— Start of SUPPLIED DATA —
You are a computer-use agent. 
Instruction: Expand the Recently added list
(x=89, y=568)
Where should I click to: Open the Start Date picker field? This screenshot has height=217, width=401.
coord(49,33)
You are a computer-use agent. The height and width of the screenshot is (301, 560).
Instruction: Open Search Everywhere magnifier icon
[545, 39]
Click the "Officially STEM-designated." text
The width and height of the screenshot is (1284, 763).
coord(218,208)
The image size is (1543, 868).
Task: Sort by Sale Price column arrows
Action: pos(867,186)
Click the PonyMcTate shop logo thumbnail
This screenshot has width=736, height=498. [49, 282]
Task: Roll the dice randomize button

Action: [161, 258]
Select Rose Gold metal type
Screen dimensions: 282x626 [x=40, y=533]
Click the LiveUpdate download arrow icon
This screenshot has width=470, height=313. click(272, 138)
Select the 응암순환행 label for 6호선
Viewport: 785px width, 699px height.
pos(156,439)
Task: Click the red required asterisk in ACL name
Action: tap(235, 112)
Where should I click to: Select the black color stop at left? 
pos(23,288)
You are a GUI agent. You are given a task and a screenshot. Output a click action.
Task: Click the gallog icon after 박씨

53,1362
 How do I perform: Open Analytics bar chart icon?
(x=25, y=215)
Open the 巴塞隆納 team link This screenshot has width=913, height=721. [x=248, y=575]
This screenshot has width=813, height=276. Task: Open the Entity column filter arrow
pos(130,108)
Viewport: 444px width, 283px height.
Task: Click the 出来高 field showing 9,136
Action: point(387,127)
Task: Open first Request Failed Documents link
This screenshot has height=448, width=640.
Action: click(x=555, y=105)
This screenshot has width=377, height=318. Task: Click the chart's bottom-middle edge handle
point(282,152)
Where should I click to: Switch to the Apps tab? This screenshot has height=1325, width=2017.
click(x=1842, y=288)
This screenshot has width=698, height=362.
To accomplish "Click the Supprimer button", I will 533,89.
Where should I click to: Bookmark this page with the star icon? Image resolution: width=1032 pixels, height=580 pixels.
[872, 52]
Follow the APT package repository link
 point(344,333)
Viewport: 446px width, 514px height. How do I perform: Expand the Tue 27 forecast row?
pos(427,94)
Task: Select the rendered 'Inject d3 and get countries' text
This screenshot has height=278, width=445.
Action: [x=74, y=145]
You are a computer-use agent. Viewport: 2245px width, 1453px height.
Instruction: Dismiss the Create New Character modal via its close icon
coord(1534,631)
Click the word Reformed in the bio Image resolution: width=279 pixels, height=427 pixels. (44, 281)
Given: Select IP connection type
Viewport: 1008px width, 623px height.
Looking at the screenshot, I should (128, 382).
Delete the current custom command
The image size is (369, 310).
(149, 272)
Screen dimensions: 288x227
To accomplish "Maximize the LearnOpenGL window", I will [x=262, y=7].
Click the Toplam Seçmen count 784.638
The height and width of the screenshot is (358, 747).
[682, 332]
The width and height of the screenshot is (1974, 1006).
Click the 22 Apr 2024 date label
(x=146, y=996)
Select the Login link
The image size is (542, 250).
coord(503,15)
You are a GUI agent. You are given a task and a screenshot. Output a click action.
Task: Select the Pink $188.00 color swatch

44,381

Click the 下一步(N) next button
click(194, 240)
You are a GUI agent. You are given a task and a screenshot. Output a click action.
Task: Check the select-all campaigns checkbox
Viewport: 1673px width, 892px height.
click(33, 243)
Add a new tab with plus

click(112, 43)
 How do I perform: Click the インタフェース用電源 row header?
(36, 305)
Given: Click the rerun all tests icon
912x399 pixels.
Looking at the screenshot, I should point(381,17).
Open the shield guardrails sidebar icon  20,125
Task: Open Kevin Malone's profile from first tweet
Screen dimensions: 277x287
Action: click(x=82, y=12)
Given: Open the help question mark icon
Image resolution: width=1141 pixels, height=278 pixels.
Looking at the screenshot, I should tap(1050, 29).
— End of SUPPLIED DATA —
JOB >>
Retype all of the entries above, keeping every line identical to the original.

RESULT OF THE TASK >>
You are a computer-use agent. 
Instruction: Expand the Recently added list
(x=89, y=568)
Where should I click to: Open the Start Date picker field? This screenshot has height=217, width=401.
coord(49,33)
You are a computer-use agent. The height and width of the screenshot is (301, 560).
Instruction: Open Search Everywhere magnifier icon
[545, 39]
Click the "Officially STEM-designated." text
The width and height of the screenshot is (1284, 763).
coord(218,208)
The image size is (1543, 868).
Task: Sort by Sale Price column arrows
Action: pos(867,186)
Click the PonyMcTate shop logo thumbnail
This screenshot has width=736, height=498. [49, 282]
Task: Roll the dice randomize button

Action: [161, 258]
Select Rose Gold metal type
Screen dimensions: 282x626 [x=40, y=533]
Click the LiveUpdate download arrow icon
This screenshot has width=470, height=313. click(272, 138)
Select the 응암순환행 label for 6호선
Viewport: 785px width, 699px height.
pos(156,439)
Task: Click the red required asterisk in ACL name
Action: tap(235, 112)
Where should I click to: Select the black color stop at left? 
pos(23,288)
You are a GUI agent. You are given a task and a screenshot. Output a click action.
Task: Click the gallog icon after 박씨

53,1362
 How do I perform: Open Analytics bar chart icon?
(x=25, y=215)
Open the 巴塞隆納 team link This screenshot has width=913, height=721. [x=248, y=575]
This screenshot has width=813, height=276. Task: Open the Entity column filter arrow
pos(130,108)
Viewport: 444px width, 283px height.
Task: Click the 出来高 field showing 9,136
Action: point(387,127)
Task: Open first Request Failed Documents link
This screenshot has height=448, width=640.
Action: click(x=555, y=105)
This screenshot has width=377, height=318. Task: Click the chart's bottom-middle edge handle
point(282,152)
Where should I click to: Switch to the Apps tab? This screenshot has height=1325, width=2017.
click(x=1842, y=288)
This screenshot has width=698, height=362.
To accomplish "Click the Supprimer button", I will 533,89.
Where should I click to: Bookmark this page with the star icon? Image resolution: width=1032 pixels, height=580 pixels.
[872, 52]
Follow the APT package repository link
 point(344,333)
Viewport: 446px width, 514px height. How do I perform: Expand the Tue 27 forecast row?
pos(427,94)
Task: Select the rendered 'Inject d3 and get countries' text
This screenshot has height=278, width=445.
Action: [x=74, y=145]
You are a computer-use agent. Viewport: 2245px width, 1453px height.
Instruction: Dismiss the Create New Character modal via its close icon
coord(1534,631)
Click the word Reformed in the bio Image resolution: width=279 pixels, height=427 pixels. (44, 281)
Given: Select IP connection type
Viewport: 1008px width, 623px height.
Looking at the screenshot, I should (128, 382).
Delete the current custom command
The image size is (369, 310).
(149, 272)
Screen dimensions: 288x227
To accomplish "Maximize the LearnOpenGL window", I will [x=262, y=7].
Click the Toplam Seçmen count 784.638
The height and width of the screenshot is (358, 747).
[682, 332]
The width and height of the screenshot is (1974, 1006).
Click the 22 Apr 2024 date label
(x=146, y=996)
Select the Login link
The image size is (542, 250).
coord(503,15)
You are a GUI agent. You are given a task and a screenshot. Output a click action.
Task: Select the Pink $188.00 color swatch

44,381

Click the 下一步(N) next button
click(194, 240)
You are a GUI agent. You are given a task and a screenshot. Output a click action.
Task: Check the select-all campaigns checkbox
Viewport: 1673px width, 892px height.
click(33, 243)
Add a new tab with plus

click(112, 43)
 How do I perform: Click the インタフェース用電源 row header?
(36, 305)
Given: Click the rerun all tests icon
912x399 pixels.
Looking at the screenshot, I should point(381,17).
Open the shield guardrails sidebar icon  20,125
Task: Open Kevin Malone's profile from first tweet
Screen dimensions: 277x287
Action: click(x=82, y=12)
Given: Open the help question mark icon
Image resolution: width=1141 pixels, height=278 pixels.
Looking at the screenshot, I should tap(1050, 29).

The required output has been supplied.